-- Supplied passage --
_____

We knew about the Sky City Casino exposure; that a bus driver is infected is hardly surprising, although he was driving in the Onehunga area; a Sky TV worker based at Mt Wellington has been diagnosed positive. There are cases popping up all over Auckland, which is very alarming. The Honourable Grant Robertson warned this morning that things will get worse before they get better, but this is ridiculous!  This virus must spread so easily.  I just hope there are no locations of interest identified where we’ve been there at the date and time specified. I fear for those who came to our party last Saturday night: was it really only a week ago?  It seems like ages now. The warm glow it left has largely worn off.

In Australia, Victoria has recorded 77 new cases; NSW has a whopping 825 new infections. ACT has 8 new cases.  It must get to a point when you have so many cases that contact tracing and location tracking become rather pointless: already people are affected, and are isolating, at 6 large Auckland schools, two universities, the Spark Arena, the Sky City Casino, and several large supermarkets.  When will this peak?

The press today is rather unruly. Commentators have gone from everything’s reasonable and wise to things are terrible and there are many complaints. I realise this is annoying, but for the most part this is being very well managed. If one gets caught up in feeling hard done by, I think you have to be kind and nice and acknowledge that most people are doing their best, be they shop workers or medical staff. It’s anxious and frustrating for them too.  Really, the more we all play our part and behave nicely, the sooner this will be over (one hopes). A few mistakes are bound to be made.

The situation in Afghanistan remains challenging, with harrowing sights at Kabul Airport still, and reports of the Taliban torturing and killing people.  President Biden has made another speech on television, and been accused of not taking enough responsibility, or showing enough empathy. He mentioned in his latest speech that his son Beau (who later died of cancer), served there. That must have been an anxious and terrifying time for him, and his father. From listening to podcasts today, the general view seems to be that the war was unwinnable, lacked a clear objective, and cost a very great deal of taxpayer money; on the other hand, contractors to the military did quite well out of it. Remember when Betsy de Vos’s brother, Erik Prince, wanted to send a private army there? I bet he intended to charge the US government a great deal of money. It seems that Trump and his allies (like Mike Pompeo and Stephen Miller) made several very unsavoury deals with the Taliban, and had thwarted efforts to approve specialist visas for those who had helped the Americans. Biden inherited this mess, and is now being blamed, unfairly to some degree, for it.  It does seem to me, however, that a better effort should have been made to ensure the safe evacuation of those who were entitled to leave Afghanistan.  Evidently helicopters are being used to fly people from some of the more remote areas in Afghanistan to Kabul Airport, also to convey people to the Airport and thus avoid the Taliban-controlled checkpoints. It seems very sad that not only will this be a tragedy for many who wish to leave, but it may cast a blight on Joe Biden’s presidency, as if Delta weren’t doing that already. Joe, we’re rooting for you!  My friends and I! 

That’s it for now. I’m sure there’ll be more sad news tomorrow. Ngā mihi.

_____

-- Given information --
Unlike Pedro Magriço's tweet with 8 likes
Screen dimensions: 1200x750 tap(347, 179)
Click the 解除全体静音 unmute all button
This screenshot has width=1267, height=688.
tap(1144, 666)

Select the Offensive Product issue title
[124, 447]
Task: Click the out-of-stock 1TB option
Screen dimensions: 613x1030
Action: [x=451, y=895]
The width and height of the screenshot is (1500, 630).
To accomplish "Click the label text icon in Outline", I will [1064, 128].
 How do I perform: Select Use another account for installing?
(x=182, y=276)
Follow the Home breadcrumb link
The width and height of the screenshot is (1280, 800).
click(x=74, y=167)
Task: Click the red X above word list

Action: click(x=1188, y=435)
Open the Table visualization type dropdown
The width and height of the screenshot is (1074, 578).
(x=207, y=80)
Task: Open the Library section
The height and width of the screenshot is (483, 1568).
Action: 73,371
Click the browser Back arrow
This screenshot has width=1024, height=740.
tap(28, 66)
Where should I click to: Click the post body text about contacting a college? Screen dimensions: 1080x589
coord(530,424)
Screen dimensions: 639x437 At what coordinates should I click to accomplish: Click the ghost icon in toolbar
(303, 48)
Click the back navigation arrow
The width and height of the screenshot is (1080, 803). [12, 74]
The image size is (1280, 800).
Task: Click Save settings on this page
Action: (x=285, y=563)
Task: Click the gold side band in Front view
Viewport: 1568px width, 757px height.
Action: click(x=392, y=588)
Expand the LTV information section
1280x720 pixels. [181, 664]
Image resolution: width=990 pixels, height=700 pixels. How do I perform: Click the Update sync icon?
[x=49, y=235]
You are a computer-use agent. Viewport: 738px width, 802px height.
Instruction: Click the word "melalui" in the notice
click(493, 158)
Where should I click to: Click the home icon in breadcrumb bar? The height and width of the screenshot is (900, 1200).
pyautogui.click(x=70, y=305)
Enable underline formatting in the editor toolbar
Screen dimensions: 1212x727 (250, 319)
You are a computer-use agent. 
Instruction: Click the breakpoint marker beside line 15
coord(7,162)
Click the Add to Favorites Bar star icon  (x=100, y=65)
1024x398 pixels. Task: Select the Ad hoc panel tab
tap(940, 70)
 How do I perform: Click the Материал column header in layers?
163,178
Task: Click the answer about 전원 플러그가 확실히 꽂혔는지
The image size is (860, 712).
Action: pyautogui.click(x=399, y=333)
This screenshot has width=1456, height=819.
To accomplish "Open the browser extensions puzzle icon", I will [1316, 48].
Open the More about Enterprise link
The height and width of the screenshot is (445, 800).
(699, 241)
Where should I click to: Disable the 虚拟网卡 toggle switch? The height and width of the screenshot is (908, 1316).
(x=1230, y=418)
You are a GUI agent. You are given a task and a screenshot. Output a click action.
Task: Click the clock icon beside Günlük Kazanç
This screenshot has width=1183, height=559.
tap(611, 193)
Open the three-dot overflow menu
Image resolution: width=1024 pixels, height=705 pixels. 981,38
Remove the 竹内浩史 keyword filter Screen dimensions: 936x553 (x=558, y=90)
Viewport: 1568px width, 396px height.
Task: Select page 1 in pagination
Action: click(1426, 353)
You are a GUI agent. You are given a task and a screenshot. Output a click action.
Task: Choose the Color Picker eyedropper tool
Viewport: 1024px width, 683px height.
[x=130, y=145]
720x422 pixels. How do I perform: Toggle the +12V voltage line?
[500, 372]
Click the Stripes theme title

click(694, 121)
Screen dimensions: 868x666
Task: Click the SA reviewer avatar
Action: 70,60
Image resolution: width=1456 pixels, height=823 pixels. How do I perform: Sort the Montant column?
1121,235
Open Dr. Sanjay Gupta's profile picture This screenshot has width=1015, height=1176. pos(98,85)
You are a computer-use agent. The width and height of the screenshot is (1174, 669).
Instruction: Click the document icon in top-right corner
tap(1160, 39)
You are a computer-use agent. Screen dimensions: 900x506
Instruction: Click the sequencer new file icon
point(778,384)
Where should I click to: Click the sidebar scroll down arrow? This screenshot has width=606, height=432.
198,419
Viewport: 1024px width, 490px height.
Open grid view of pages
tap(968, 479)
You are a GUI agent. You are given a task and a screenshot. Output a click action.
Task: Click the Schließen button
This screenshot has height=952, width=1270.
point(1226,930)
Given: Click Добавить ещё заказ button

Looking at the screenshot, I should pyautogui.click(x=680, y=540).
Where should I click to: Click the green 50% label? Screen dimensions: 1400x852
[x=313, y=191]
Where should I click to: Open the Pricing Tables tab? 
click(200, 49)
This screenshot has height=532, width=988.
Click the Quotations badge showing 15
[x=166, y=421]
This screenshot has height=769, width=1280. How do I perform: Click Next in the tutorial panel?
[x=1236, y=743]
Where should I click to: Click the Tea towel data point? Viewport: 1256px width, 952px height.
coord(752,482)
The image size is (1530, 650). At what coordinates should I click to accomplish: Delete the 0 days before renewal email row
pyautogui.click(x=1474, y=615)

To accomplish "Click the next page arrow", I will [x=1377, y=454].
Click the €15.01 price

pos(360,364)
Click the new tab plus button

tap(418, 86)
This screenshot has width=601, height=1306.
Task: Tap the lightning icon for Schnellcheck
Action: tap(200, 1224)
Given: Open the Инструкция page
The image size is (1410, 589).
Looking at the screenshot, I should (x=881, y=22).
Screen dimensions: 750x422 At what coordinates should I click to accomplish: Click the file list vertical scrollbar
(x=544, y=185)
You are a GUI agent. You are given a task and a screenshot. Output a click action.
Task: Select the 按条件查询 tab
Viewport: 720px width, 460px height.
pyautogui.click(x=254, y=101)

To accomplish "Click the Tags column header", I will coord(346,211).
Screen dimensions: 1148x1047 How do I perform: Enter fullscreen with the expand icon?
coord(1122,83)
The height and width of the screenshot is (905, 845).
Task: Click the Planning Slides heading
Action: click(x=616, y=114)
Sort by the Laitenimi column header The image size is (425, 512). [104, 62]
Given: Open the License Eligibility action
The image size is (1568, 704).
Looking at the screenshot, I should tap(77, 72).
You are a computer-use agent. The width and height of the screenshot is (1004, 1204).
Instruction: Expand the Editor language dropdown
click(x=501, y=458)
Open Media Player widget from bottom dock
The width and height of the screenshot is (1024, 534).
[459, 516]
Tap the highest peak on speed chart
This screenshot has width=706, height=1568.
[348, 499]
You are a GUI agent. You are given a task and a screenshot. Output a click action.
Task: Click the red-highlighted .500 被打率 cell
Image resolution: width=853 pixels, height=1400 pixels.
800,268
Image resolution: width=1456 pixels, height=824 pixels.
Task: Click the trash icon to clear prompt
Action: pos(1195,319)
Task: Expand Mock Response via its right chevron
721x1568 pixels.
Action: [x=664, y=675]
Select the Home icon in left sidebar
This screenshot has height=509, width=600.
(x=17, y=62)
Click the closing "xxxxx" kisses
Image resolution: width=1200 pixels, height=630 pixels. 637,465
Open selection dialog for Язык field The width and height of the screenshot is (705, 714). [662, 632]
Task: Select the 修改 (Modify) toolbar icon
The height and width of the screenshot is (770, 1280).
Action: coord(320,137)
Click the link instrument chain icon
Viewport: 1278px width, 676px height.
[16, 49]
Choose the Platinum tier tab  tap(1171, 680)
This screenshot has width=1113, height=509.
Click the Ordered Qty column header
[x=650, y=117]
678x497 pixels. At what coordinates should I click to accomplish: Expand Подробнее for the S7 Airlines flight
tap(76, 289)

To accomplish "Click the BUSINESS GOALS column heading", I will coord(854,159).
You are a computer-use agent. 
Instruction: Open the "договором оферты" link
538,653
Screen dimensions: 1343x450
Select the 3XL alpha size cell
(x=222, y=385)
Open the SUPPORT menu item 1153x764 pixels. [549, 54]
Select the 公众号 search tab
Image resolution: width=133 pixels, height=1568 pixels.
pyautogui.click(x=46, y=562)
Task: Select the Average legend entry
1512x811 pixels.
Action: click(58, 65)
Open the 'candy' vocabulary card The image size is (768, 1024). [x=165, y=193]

_____

-- What to produce --
Decide whether each statement below agrees with the supplied passage. Answer yes or no for each, and quote the words of the passage that settle it.
(a) New South Wales recorded more new cases than Victoria.
(b) The infected bus driver was driving in the Mt Wellington area.
(c) Biden's son Beau served in Afghanistan.

-- Reply --
(a) Yes: "Victoria has recorded 77 new cases; NSW has a whopping 825 new infections."
(b) No: "although he was driving in the Onehunga area"
(c) Yes: "He mentioned in his latest speech that his son Beau (who later died of cancer), served there."